The Character That Broke Our Whole System (And What We Built Instead)
The workflow looked finished. Every box on the screen was wired, every credential connected. Then the run stopped halfway through, on the step that reads the AI’s output, with an error nobody wanted to see.
We traced it back to a single stray character in the AI’s output. One worker had written a week of draft content, formatted it the way we asked, and somewhere in the punctuation it produced something our system could not parse. It was a formatting problem, and it took down the whole run.
That is the part nobody tells you about building with AI. The failures are rarely dramatic. They are small, boring, and they happen at the exact spot you were not watching.
What we were building
610 is rebuilding its own operations around AI workers, and each one does a single job and reports back in the same format every time. One worker drafts a week of content from a written brand profile. Another will eventually handle other repeatable tasks. The idea is simple: narrow jobs, consistent output, a human checking the work before anything goes live.
Everything these workers know lives in one Postgres database, nineteen tables, row level security on every single one. No worker has access to more than it needs. No worker stores a password anywhere. Credentials live in a password manager, full stop.
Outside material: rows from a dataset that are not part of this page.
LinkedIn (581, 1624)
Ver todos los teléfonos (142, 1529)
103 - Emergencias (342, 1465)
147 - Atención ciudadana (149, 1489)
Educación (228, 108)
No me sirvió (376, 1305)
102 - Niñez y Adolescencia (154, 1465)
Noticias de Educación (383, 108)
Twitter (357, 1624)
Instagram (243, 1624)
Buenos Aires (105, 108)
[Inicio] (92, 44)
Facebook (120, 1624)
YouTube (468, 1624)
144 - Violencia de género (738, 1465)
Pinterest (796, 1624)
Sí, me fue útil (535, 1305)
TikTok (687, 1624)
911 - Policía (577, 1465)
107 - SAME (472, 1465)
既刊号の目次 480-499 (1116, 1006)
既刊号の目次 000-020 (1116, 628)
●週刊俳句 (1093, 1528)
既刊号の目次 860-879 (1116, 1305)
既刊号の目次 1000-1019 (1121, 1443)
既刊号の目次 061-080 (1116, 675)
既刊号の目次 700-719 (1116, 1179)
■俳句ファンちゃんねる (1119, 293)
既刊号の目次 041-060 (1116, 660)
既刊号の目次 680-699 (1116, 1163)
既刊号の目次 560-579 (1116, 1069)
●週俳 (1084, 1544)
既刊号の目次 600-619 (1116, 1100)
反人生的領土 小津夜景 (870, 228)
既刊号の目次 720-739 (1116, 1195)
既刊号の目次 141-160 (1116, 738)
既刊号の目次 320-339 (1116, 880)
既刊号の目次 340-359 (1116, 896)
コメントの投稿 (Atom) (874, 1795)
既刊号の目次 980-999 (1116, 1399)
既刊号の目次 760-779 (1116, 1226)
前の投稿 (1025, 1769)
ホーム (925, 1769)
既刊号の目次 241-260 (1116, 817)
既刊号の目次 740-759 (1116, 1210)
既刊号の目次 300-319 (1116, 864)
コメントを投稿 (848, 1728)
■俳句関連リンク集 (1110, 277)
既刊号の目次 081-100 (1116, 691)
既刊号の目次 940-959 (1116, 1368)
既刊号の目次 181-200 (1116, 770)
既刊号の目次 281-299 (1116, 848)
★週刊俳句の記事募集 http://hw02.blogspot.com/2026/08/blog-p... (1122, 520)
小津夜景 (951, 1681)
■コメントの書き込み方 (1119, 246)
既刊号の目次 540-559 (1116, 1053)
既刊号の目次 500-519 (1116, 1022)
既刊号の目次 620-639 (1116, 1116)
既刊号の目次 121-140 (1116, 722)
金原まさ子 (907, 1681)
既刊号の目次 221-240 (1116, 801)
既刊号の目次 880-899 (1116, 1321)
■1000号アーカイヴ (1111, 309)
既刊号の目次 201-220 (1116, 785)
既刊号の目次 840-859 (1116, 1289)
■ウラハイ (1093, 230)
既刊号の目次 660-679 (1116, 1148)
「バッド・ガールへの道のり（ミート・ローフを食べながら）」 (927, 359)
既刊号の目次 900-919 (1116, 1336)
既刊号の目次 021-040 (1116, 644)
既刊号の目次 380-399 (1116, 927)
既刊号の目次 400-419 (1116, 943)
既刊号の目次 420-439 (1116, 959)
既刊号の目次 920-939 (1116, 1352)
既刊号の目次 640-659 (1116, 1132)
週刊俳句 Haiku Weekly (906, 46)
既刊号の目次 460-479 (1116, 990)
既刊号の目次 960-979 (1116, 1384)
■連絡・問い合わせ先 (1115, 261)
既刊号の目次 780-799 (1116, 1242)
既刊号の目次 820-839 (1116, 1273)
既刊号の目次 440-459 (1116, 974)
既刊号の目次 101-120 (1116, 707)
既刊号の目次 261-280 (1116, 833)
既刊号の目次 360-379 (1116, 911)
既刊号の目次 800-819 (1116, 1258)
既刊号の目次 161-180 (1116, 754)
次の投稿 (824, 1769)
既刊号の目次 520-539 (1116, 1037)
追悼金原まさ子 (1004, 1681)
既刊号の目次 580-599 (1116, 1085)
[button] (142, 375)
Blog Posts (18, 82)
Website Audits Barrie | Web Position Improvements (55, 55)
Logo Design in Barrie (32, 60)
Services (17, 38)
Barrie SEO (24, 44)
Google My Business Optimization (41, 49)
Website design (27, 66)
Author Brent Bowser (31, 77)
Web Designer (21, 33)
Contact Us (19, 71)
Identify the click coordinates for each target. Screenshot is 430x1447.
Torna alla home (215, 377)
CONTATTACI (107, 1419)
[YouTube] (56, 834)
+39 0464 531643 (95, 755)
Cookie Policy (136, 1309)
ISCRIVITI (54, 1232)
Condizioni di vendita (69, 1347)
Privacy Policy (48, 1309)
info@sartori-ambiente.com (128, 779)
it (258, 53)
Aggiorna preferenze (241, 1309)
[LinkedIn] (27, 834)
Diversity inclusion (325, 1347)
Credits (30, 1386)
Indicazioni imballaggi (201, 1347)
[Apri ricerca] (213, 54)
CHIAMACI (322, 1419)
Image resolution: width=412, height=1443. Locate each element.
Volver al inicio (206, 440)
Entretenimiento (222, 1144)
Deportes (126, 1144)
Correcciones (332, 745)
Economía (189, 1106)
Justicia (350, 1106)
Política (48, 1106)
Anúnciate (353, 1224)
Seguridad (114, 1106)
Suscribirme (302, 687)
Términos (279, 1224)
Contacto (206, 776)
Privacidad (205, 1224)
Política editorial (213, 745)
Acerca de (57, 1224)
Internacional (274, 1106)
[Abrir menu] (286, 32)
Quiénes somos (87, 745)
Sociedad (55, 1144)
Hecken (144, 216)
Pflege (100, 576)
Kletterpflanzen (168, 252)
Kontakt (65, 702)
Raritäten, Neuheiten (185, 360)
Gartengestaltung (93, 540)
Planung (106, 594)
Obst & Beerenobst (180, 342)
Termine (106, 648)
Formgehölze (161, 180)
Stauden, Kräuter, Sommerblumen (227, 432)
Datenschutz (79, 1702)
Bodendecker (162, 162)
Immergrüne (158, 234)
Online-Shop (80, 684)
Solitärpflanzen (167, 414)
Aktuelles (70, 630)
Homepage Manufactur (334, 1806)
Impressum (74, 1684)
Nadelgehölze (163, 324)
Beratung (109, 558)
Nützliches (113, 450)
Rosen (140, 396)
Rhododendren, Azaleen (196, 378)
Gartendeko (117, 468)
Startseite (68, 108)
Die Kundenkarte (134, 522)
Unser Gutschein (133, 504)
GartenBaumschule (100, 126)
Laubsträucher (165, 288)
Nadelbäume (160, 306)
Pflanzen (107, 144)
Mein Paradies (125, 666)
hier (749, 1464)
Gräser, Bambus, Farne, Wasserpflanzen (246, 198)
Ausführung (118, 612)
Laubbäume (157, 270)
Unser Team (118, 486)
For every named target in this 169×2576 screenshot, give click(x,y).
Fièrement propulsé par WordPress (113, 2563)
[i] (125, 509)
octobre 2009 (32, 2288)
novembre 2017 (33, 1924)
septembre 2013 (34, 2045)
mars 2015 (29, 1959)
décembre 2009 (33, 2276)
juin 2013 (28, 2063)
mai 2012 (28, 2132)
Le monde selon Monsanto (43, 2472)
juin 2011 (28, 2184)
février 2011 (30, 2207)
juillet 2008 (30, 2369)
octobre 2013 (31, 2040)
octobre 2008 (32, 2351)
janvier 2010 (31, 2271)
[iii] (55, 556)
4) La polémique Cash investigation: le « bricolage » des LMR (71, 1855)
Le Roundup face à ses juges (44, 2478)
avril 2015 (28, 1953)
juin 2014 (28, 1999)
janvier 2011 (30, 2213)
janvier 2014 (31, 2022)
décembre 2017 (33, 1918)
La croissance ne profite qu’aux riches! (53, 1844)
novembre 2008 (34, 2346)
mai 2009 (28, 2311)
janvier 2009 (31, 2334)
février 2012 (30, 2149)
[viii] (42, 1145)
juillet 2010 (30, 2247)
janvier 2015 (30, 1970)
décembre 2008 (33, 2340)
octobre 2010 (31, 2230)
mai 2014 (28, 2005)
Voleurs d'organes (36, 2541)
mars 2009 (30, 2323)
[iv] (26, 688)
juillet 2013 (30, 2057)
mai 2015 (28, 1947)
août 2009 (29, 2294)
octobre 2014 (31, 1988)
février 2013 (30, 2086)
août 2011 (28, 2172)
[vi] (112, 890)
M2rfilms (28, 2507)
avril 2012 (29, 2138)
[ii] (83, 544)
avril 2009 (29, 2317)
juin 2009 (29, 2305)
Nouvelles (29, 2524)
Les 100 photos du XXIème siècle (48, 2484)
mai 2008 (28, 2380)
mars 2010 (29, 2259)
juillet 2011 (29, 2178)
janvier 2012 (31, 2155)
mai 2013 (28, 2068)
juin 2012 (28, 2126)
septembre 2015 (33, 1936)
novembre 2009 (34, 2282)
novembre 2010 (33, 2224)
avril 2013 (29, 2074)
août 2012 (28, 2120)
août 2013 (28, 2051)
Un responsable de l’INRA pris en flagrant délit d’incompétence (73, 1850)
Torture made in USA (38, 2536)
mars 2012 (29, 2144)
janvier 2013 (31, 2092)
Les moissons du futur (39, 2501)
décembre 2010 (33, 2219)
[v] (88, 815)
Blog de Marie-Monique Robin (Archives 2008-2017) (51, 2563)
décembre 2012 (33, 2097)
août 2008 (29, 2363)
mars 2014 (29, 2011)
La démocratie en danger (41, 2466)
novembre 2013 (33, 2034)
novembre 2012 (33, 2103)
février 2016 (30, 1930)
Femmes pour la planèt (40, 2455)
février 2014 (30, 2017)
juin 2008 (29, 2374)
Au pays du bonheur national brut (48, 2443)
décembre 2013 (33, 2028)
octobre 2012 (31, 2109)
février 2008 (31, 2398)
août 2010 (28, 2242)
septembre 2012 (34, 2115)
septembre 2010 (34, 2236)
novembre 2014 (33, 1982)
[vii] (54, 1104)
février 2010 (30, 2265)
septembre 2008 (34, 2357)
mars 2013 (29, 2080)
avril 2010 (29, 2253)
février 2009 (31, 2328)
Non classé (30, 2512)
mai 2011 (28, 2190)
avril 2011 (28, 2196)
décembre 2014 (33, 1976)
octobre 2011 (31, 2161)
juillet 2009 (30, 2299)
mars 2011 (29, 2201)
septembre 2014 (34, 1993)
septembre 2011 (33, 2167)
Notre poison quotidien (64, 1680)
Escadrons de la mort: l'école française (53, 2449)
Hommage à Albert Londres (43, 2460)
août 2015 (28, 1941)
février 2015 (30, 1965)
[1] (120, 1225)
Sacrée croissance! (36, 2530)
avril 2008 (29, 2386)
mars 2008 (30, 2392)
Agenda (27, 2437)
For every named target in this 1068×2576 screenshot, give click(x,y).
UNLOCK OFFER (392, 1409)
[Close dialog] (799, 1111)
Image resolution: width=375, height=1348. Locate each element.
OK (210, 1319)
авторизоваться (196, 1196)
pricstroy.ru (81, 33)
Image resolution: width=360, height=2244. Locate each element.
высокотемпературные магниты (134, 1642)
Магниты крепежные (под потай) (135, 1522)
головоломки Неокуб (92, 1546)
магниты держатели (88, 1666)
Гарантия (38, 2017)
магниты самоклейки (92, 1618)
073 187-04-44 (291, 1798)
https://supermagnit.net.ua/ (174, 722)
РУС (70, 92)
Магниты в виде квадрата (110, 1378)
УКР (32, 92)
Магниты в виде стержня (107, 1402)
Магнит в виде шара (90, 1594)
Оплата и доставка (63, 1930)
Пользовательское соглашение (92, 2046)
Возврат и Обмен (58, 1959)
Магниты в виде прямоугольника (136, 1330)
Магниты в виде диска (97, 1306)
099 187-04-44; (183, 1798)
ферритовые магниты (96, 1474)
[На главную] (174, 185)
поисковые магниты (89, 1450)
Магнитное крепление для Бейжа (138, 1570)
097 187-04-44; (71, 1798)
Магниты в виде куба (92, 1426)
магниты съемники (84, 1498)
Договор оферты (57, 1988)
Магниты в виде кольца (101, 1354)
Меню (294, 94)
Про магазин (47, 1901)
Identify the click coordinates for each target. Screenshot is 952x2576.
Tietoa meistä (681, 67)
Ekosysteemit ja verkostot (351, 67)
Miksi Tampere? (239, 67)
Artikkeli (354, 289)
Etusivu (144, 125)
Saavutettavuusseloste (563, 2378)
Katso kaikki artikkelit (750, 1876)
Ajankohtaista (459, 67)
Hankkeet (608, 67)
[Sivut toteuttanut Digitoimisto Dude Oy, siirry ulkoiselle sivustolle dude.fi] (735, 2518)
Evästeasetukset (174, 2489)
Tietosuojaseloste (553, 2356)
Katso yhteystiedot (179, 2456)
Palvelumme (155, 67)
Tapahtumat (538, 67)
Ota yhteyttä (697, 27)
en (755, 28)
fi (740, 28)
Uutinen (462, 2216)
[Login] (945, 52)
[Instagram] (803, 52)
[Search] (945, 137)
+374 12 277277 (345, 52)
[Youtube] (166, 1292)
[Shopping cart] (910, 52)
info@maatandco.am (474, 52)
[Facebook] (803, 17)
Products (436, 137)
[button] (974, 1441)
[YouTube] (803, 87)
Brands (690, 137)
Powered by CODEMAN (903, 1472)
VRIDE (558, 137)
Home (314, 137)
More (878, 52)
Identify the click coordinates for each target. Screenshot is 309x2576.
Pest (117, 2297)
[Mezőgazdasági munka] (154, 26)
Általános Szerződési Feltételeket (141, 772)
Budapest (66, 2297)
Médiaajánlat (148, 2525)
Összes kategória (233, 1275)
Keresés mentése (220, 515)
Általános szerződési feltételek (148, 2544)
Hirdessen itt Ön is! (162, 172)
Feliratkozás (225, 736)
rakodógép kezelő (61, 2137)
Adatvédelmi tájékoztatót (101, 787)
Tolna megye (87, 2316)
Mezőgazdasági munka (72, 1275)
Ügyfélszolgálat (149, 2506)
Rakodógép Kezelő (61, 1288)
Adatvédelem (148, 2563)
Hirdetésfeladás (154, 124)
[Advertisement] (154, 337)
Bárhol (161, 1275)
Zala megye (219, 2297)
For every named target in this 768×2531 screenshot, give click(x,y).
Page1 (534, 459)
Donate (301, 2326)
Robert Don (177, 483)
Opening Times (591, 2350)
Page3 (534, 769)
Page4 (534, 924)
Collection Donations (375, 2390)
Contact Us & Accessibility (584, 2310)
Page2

The workers themselves run as scheduled n8n workflows. On paper this all sounds tidy. In practice, the first runs were a lesson in how many ways a tidy plan can snag.
What broke
The content worker was the first one live, and it was also the first one to teach us something. The early drafts technically worked. They were formatted correctly, they hit word counts, and they were also full of phrases nobody at 610 would ever say out loud. Too many posts sounded like they were announcing themselves. Too many stories led with the same kind of opening. The workers had no sense that a law firm managing partner and a property management owner needed two different posts, not one post copied twice.
We did not discover this by guessing. We read the drafts. Every banned phrase on our list, every rule about writing a different reader for each channel, came from sitting down and marking up what the AI actually produced. The rulebook is a record of mistakes we already caught.
Then came the technical break. A single character in the formatted output was enough to fail the entire batch. That is the risk of asking an AI to hand back something structured and hoping it behaves. Hope is not a validation strategy.
What we fixed
The fix was structural. We moved to structured output that the API itself validates before anything downstream ever sees it. If the format is wrong, it gets caught right there, not three steps later in a workflow that has already moved on. That single change removed an entire category of failure. We stopped trusting the AI to police its own formatting and let the system do that job instead.
The voice problems took longer to fix than the technical one. You cannot validate tone the way you validate a data structure. That took actual reading, actual red pen, a running list of words and constructions that were quietly banned one at a time as we caught them in the wild.
What it cost
It cost time we did not plan for, mostly in review. Every post still gets read by a person before it goes anywhere. That has not changed and will not change. It is too early to say how much that review time will shrink.
We have not published results from this system yet, because it is still being built. A chief of staff layer is planned next, something Matt will talk to by phone for a daily briefing instead of digging through a dashboard.
Why any of this matters if you are not building software
If you run a law firm or a local business and you are looking at AI tools, the lesson has little to do with Postgres tables or n8n workflows. Ask what happens the first time the tool gets something wrong. Does it fail loud and early, where a human catches it before a client sees it? Or does it fail quiet, three steps downstream, after it already went out the door?
That is the question worth asking before you turn any AI system loose on work with your name on it.
What would you want to know before you let an automated system touch something client facing?